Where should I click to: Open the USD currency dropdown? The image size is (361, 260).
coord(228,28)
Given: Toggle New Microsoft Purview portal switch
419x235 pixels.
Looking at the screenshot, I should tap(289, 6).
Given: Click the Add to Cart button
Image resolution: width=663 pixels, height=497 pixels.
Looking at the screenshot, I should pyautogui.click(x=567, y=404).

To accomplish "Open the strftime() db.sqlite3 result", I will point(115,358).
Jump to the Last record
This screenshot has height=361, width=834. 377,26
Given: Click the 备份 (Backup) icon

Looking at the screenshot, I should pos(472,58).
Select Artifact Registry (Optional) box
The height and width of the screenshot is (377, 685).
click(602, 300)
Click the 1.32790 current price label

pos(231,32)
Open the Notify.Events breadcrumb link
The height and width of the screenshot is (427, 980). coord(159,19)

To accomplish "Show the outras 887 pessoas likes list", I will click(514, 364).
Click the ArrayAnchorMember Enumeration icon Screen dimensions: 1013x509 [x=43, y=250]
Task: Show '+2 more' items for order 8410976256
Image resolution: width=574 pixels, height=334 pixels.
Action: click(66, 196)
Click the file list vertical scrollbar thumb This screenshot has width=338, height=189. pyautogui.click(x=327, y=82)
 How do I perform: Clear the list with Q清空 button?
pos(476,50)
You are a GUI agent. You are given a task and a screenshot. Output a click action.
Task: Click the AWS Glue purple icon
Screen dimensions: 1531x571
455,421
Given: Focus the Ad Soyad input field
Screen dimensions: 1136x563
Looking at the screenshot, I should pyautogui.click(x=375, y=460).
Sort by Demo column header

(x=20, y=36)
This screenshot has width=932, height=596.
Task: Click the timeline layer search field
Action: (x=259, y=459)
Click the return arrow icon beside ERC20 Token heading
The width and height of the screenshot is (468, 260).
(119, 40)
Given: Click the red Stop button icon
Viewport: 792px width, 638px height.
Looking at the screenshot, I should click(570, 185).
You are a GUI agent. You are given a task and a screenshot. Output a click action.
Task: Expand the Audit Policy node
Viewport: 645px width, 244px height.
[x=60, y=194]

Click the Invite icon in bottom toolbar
+-------+
• **WORK INSTRUCTIONS**
Copy each line of the entries exactly.

• **ANSWER BOX**
Where should I click to: Open the USD currency dropdown? The image size is (361, 260).
coord(228,28)
Given: Toggle New Microsoft Purview portal switch
419x235 pixels.
Looking at the screenshot, I should tap(289, 6).
Given: Click the Add to Cart button
Image resolution: width=663 pixels, height=497 pixels.
Looking at the screenshot, I should pyautogui.click(x=567, y=404).

To accomplish "Open the strftime() db.sqlite3 result", I will point(115,358).
Jump to the Last record
This screenshot has height=361, width=834. 377,26
Given: Click the 备份 (Backup) icon

Looking at the screenshot, I should pos(472,58).
Select Artifact Registry (Optional) box
The height and width of the screenshot is (377, 685).
click(602, 300)
Click the 1.32790 current price label

pos(231,32)
Open the Notify.Events breadcrumb link
The height and width of the screenshot is (427, 980). coord(159,19)

To accomplish "Show the outras 887 pessoas likes list", I will click(514, 364).
Click the ArrayAnchorMember Enumeration icon Screen dimensions: 1013x509 [x=43, y=250]
Task: Show '+2 more' items for order 8410976256
Image resolution: width=574 pixels, height=334 pixels.
Action: click(66, 196)
Click the file list vertical scrollbar thumb This screenshot has width=338, height=189. pyautogui.click(x=327, y=82)
 How do I perform: Clear the list with Q清空 button?
pos(476,50)
You are a GUI agent. You are given a task and a screenshot. Output a click action.
Task: Click the AWS Glue purple icon
Screen dimensions: 1531x571
455,421
Given: Focus the Ad Soyad input field
Screen dimensions: 1136x563
Looking at the screenshot, I should pyautogui.click(x=375, y=460).
Sort by Demo column header

(x=20, y=36)
This screenshot has width=932, height=596.
Task: Click the timeline layer search field
Action: (x=259, y=459)
Click the return arrow icon beside ERC20 Token heading
The width and height of the screenshot is (468, 260).
(119, 40)
Given: Click the red Stop button icon
Viewport: 792px width, 638px height.
Looking at the screenshot, I should click(570, 185).
You are a GUI agent. You are given a task and a screenshot. Output a click action.
Task: Expand the Audit Policy node
Viewport: 645px width, 244px height.
[x=60, y=194]

Click the Invite icon in bottom toolbar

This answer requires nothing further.